Examples are pairing Blue Nova (a mid-tone blend of blue and violet, Benjamin Moore’s 2024 colour of the year), with off-white (White Dove), perhaps adding accents in earthy orange (Topaz).
Or team Hazy Lilac with the cheerful yellow of Honeybee, a combination Magno says works well in a bedroom, delivering both calming qualities and a dose of fun.
Colour specialist Pantone has announced Peach Fuzz as its colour of the year for 2024. Peach Fuzz was described by the Pantone Colour Institute as “softly nestled between pink and orange”.
Pantone’s announcement said the colour was “a velvety gentle peach whose all-embracing spirit nurtures mind, body and heart”.
Champalimaud Design is predicting big things for LED lighting in 2024 but used in interesting ways, such as this chandelier in a home on The Peak, Hong Kong.

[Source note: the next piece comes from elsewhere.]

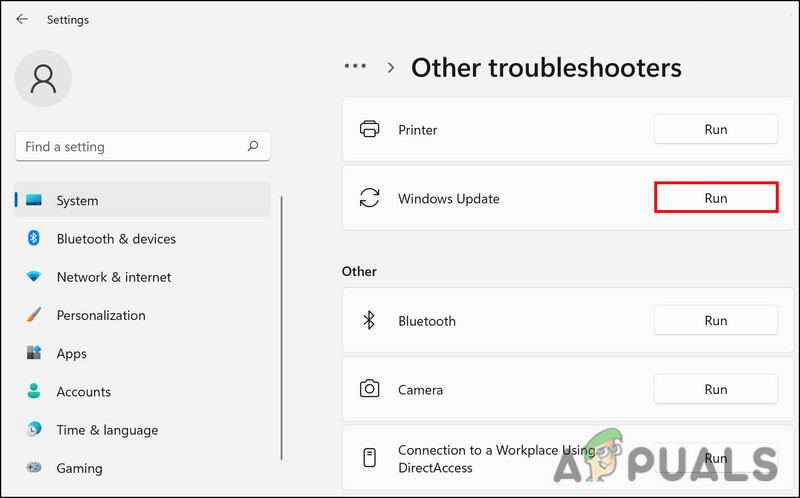Click the Windows Update sync icon
Screen dimensions: 800x498
(369, 198)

Photo: Champalimaud Design
As for what’s out in 2024, LED lighting makes a surprise appearance in the outlook from New York’s Champalimaud Design.
“LED lighting has added many interesting tools to our design toolbox but I sometimes miss single-point light sources, similar to what we had with old incandescent bulbs,” says Ed Bakos, CEO and Partner.
“LED strip lights are overused and the effect they create can be very modern, yet quite banal and unoriginal. I crave lighting that feels more spontaneous and irregular.”
Courtney Brannan, Champalimaud Design principal, hopes predictability will be phased out. “I appreciate when a brand or designer does the unexpected to show an evolution in their style and image,” she says. “This is what allows design to have personality, a story, and a sense of engagement.”